**Kutipan Teks**

Pelaksanaan Industri Hijau jelas 99,9 persen akan terhambat bila EPR tidak dilaksanakan, karena sumber sampahnya berasal dari industri sebagai produsen sampah di hulu dan konsumen menjadi produsen sampah di hilir. Rantai produsen sampah perlu diketahui bersama agar bisa menemukan solusi berkelanjutan.
Dalam pelaksanaan EPR secara sistematis, terstruktur dan masif, Indonesia perlu mengangkat isu EPR di KTT G20, Presiden Jokowi sebagai Presidensi G20 bisa memengaruhi atau mendorong perusahaan EPR lewat para kepala negara G20.
Langkah Pra KTT G20
Perlu ada langkah stratejik percepatan perumusan EPR oleh DPR RI dan Presiden Jokowi agar segera menerbitkan PP EPR berdasar mandat Pasal 16 UUPS, untuk melaksanakan Pasal 13,14 dan 15 UUPS.

**Informasi yang Diberikan**
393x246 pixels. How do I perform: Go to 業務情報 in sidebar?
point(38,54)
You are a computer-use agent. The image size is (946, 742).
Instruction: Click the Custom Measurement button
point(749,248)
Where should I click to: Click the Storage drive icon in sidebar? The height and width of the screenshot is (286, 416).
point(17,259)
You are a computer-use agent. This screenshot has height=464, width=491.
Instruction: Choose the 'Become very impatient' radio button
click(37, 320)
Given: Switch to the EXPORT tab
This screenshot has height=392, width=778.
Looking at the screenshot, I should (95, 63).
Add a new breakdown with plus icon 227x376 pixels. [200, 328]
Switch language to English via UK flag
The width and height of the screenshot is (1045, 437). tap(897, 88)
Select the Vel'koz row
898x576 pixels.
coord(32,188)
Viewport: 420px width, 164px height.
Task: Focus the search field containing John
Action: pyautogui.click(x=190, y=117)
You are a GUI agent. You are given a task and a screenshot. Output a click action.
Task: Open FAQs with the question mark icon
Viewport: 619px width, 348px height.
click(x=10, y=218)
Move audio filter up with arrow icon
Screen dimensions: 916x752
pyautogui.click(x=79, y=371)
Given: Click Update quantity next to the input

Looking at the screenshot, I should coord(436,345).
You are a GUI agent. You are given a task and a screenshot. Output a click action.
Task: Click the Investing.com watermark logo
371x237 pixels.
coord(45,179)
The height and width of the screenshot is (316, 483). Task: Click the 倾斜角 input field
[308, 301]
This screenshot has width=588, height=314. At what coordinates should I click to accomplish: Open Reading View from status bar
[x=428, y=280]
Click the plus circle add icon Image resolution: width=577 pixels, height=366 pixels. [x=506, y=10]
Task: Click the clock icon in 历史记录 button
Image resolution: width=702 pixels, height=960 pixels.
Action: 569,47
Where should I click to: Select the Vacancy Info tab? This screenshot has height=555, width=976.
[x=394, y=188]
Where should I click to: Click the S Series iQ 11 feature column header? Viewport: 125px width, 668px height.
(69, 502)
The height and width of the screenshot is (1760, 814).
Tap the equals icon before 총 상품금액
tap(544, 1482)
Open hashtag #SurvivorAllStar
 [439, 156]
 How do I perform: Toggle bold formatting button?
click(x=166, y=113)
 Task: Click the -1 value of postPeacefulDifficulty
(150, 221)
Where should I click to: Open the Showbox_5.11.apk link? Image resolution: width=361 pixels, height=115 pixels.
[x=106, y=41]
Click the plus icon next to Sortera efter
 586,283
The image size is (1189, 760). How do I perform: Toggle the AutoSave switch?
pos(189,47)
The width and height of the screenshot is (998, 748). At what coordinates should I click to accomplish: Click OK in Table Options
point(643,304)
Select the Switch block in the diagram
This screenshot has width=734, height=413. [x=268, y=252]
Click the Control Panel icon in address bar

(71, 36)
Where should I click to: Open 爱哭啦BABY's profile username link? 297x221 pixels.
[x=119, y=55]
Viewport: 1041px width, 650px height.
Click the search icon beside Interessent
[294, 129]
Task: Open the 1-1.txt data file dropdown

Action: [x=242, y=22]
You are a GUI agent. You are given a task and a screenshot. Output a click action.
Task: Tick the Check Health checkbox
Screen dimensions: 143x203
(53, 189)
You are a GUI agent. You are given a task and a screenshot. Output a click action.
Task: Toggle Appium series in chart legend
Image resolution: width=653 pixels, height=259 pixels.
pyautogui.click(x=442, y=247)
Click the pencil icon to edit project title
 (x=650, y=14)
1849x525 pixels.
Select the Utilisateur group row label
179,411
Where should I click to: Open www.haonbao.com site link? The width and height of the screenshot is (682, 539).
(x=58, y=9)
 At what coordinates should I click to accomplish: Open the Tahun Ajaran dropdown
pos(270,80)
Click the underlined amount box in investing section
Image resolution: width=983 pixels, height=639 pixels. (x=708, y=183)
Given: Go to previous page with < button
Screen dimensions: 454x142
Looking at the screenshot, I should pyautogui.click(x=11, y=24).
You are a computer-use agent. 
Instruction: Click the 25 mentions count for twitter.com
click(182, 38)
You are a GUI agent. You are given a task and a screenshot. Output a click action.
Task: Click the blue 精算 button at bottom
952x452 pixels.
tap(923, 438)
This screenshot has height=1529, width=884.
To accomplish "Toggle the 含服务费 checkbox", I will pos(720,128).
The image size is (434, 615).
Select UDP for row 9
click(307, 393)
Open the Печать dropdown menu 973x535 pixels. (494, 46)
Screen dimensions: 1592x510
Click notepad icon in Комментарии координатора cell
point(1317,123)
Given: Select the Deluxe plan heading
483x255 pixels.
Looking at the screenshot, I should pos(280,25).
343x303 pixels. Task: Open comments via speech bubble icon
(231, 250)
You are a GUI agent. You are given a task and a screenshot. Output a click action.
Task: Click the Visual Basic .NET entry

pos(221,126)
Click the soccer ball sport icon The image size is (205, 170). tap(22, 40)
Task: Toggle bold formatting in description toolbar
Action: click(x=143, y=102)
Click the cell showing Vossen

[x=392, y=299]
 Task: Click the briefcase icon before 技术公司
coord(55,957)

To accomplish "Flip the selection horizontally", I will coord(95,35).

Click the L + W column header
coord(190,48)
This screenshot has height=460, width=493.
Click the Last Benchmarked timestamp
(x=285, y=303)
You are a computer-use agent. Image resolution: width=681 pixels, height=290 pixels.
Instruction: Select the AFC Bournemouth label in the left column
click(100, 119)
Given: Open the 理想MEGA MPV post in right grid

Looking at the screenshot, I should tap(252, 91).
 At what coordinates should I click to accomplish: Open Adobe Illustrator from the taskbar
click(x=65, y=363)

**Perintah Kerja 1**
Tuliskan tanpa perubahan bagian kutipan tentang EPR yang dibuka dengan kata-kata "Pelaksanaan Industri Hijau" dan ditutup dengan "kepala negara G20.".
**Perintah Kerja 2**
Menurut kutipan tentang EPR, berdasarkan mandat pasal apa PP EPR perlu segera diterbitkan?
Butir-butir di atas tidak diperlukan.

**Jawaban Tertulis 1**
Pelaksanaan Industri Hijau jelas 99,9 persen akan terhambat bila EPR tidak dilaksanakan, karena sumber sampahnya berasal dari industri sebagai produsen sampah di hulu dan konsumen menjadi produsen sampah di hilir. Rantai produsen sampah perlu diketahui bersama agar bisa menemukan solusi berkelanjutan.
Dalam pelaksanaan EPR secara sistematis, terstruktur dan masif, Indonesia perlu mengangkat isu EPR di KTT G20, Presiden Jokowi sebagai Presidensi G20 bisa memengaruhi atau mendorong perusahaan EPR lewat para kepala negara G20.

**Jawaban Tertulis 2**
Pasal 16 UUPS.